DATA SUPPLIED:
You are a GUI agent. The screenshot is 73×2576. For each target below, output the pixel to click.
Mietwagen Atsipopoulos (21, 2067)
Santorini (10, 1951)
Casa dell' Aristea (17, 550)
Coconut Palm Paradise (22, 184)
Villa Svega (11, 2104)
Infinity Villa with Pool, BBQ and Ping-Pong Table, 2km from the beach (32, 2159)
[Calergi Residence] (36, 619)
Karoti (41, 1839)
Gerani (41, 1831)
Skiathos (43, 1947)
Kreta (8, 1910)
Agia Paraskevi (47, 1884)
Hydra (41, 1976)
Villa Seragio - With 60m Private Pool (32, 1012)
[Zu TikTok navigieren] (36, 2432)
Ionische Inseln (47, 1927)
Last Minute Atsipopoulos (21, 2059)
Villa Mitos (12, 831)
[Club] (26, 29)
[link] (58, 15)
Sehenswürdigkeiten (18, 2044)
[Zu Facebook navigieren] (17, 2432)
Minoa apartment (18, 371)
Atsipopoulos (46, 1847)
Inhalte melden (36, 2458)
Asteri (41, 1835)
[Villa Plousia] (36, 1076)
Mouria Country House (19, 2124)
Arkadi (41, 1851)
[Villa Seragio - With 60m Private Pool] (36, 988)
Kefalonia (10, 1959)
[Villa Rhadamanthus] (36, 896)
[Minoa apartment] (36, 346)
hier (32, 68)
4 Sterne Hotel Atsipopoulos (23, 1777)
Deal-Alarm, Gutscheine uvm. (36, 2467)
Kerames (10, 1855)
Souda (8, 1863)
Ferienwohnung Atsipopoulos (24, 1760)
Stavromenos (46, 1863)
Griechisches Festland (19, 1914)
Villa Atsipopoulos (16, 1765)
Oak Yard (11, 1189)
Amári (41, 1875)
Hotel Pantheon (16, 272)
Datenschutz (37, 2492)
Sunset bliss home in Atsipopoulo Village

WHAT YOU WILL DO:
Please copy each entry. Leave nothing out.

RESULT BELOW:
You are a GUI agent. The screenshot is 73×2576. For each target below, output the pixel to click.
Mietwagen Atsipopoulos (21, 2067)
Santorini (10, 1951)
Casa dell' Aristea (17, 550)
Coconut Palm Paradise (22, 184)
Villa Svega (11, 2104)
Infinity Villa with Pool, BBQ and Ping-Pong Table, 2km from the beach (32, 2159)
[Calergi Residence] (36, 619)
Karoti (41, 1839)
Gerani (41, 1831)
Skiathos (43, 1947)
Kreta (8, 1910)
Agia Paraskevi (47, 1884)
Hydra (41, 1976)
Villa Seragio - With 60m Private Pool (32, 1012)
[Zu TikTok navigieren] (36, 2432)
Ionische Inseln (47, 1927)
Last Minute Atsipopoulos (21, 2059)
Villa Mitos (12, 831)
[Club] (26, 29)
[link] (58, 15)
Sehenswürdigkeiten (18, 2044)
[Zu Facebook navigieren] (17, 2432)
Minoa apartment (18, 371)
Atsipopoulos (46, 1847)
Inhalte melden (36, 2458)
Asteri (41, 1835)
[Villa Plousia] (36, 1076)
Mouria Country House (19, 2124)
Arkadi (41, 1851)
[Villa Seragio - With 60m Private Pool] (36, 988)
Kefalonia (10, 1959)
[Villa Rhadamanthus] (36, 896)
[Minoa apartment] (36, 346)
hier (32, 68)
4 Sterne Hotel Atsipopoulos (23, 1777)
Deal-Alarm, Gutscheine uvm. (36, 2467)
Kerames (10, 1855)
Souda (8, 1863)
Ferienwohnung Atsipopoulos (24, 1760)
Stavromenos (46, 1863)
Griechisches Festland (19, 1914)
Villa Atsipopoulos (16, 1765)
Oak Yard (11, 1189)
Amári (41, 1875)
Hotel Pantheon (16, 272)
Datenschutz (37, 2492)
Sunset bliss home in Atsipopoulo Village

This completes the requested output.